[Raw data Boundary: Start]

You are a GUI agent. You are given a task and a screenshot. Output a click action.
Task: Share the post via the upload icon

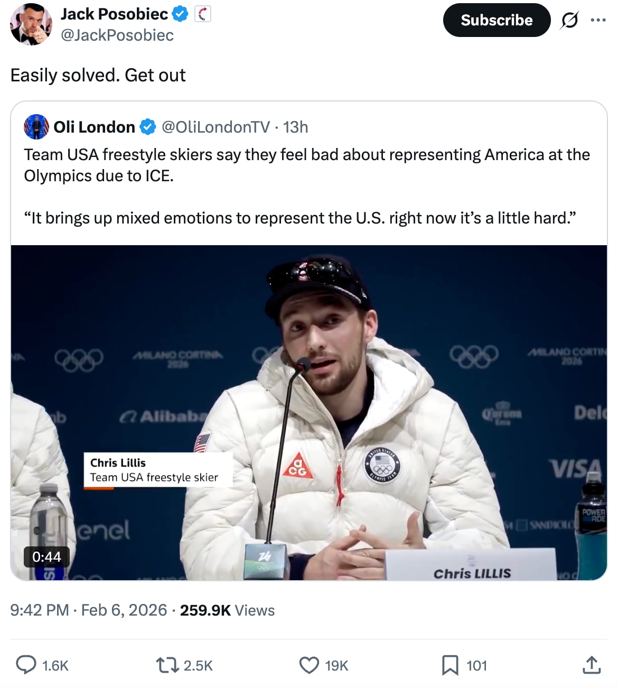click(x=592, y=665)
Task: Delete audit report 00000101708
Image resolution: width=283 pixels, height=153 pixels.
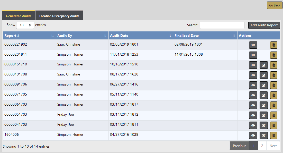Action: pos(273,75)
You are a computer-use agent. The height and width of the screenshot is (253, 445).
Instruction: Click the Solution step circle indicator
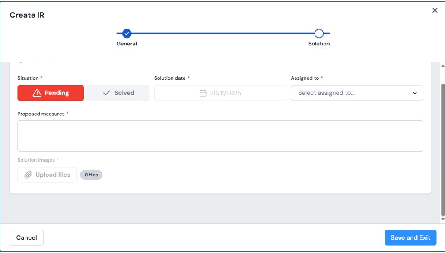[319, 33]
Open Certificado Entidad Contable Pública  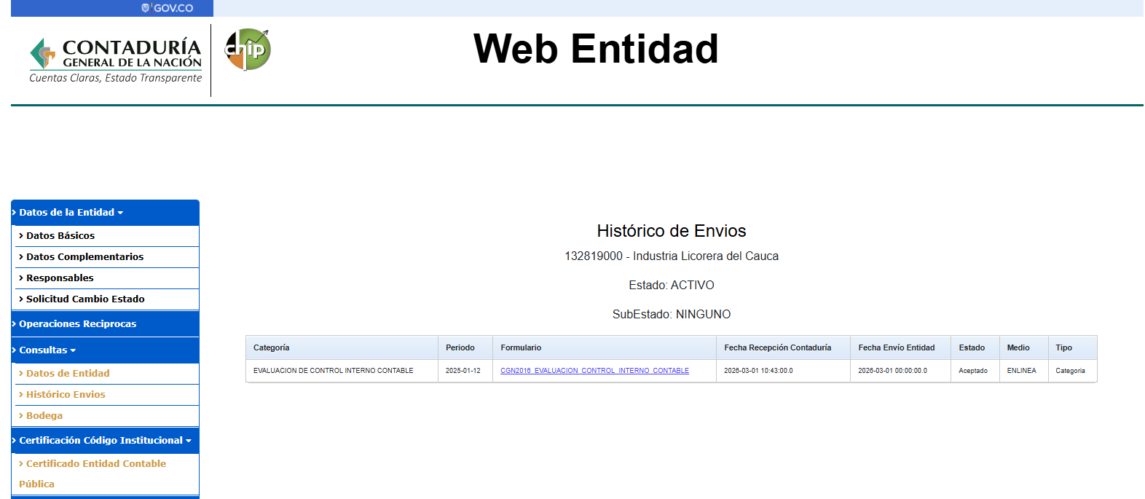pyautogui.click(x=95, y=464)
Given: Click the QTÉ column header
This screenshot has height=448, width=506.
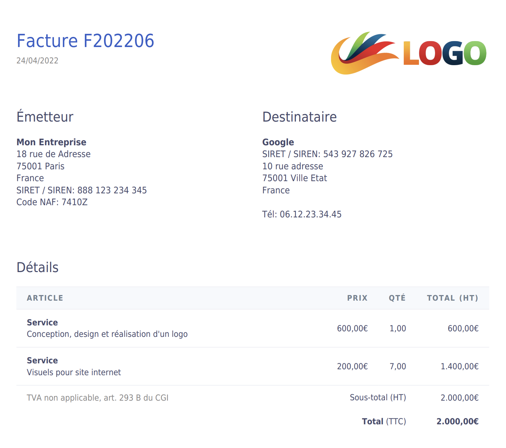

[Raw data Boundary: End]

**Exercise directions**:
Copy out each line of the records that holds the string "agent".

**Answer space**:
You are a GUI agent. You are given a task and a screenshot. Output a click action.
You are a computer-use agent. The height and width of the screenshot is (253, 445).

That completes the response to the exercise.